General characteristics
- Type: Whaler
- Tonnage: 360 long tons (366 t)
- Length: 139 ft (42 m)
- Beam: 27 ft (8.2 m)
- Draft: 16 ft (4.9 m)
- Depth of hold: 16 ft 2 in (4.93 m)

= USS Tigress (1871) =

The third USS Tigress was a screw steamer of the United States Navy, chartered during 1873 to mount an Arctic rescue mission.

==Service history==

===Whaler, 1871-1873===
Constructed in Quebec, Canada, by Harvey and Co. in 1871, she was originally a civilian whaler with a home port of Newfoundland. In May 1873 she was instrumental in the rescue of 19 members of the United States Navy Polaris expedition from an ice flow in Baffin Bay, and brought them into her home port, St. John's, Newfoundland, with the first reports of the loss of the expedition's ship, Polaris. She was so well-suited structurally for cruising icy Arctic waters that she was chartered by the United States Navy for service during the search for Polaris and the remainder of that ship's company. She was then manned by a Navy crew under the command of Cmdr. James A. Greer.

===Searching for Polaris, July–November 1873===
Tigress orders were to make her way as near to Polaris last reported position and there to begin the main portion of the search. She cleared New York on 14 July, visited St. John's, and put in at Godhaven, Greenland, on 6 August for coal. Between 8 and 10 August, she moved from Godhaven to Upernavik where she took on coal and provisions from the sloop . The next day, the steamer headed north, following the Greenland shore as closely as she dared.
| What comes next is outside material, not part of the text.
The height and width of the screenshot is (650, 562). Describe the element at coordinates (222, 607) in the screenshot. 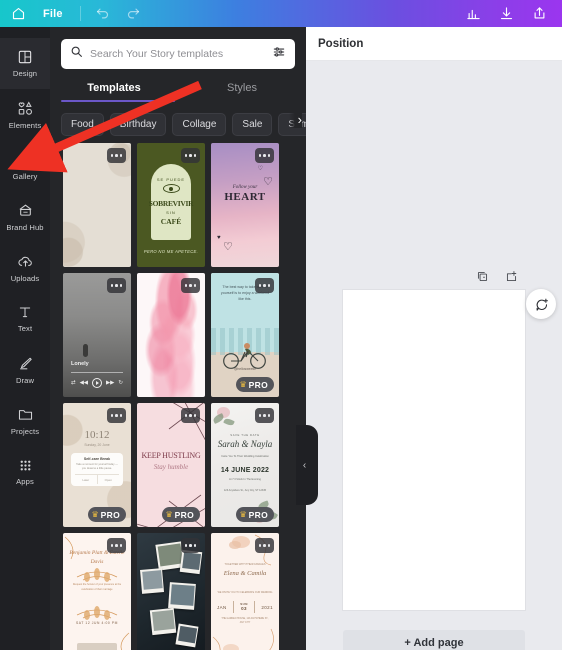

I see `template-text: JAN` at that location.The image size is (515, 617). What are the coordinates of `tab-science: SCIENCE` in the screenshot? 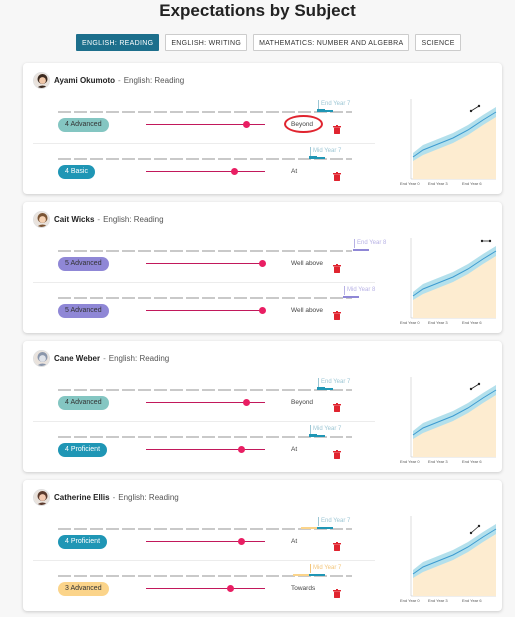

On her way, she searched North Star Bay, Northumberland Island, and Hartstene Bay without success. On 14 August, she discovered the camp on Littleton Island at which the people from Polaris had passed the previous winter. From the natives then in possession of the camp, the searchers learned that the Polaris crew had departed the previous June in boats constructed of materials salvaged from the ship and that Polaris herself had sunk soon thereafter. Tigress crew gathered what papers and instruments they found in the camp and reembarked.

On 16 August, the steamer shaped a course to the south and, following a stop at Melville Bay to communicate with the authorities at Tessuisak, reentered Godhaven on 25 August. After coaling from Juniata again Tigress resumed the search by crossing Baffin Bay and heading southward along the coast of Baffin Island to Cumberland Sound and back to the coast of Greenland. There, she searched the area between Ivigtut and Liskenaes. She searched the Davis Strait until 16 October when she had to put into St. Johns for coal. There, she learned that the rest of Polaris crew had been rescued and had arrived in Scotland. After a fortnight in port, Tigress cleared St. John's on 30 October and, on 9 November, returned to New York where she was returned to her civilian crew.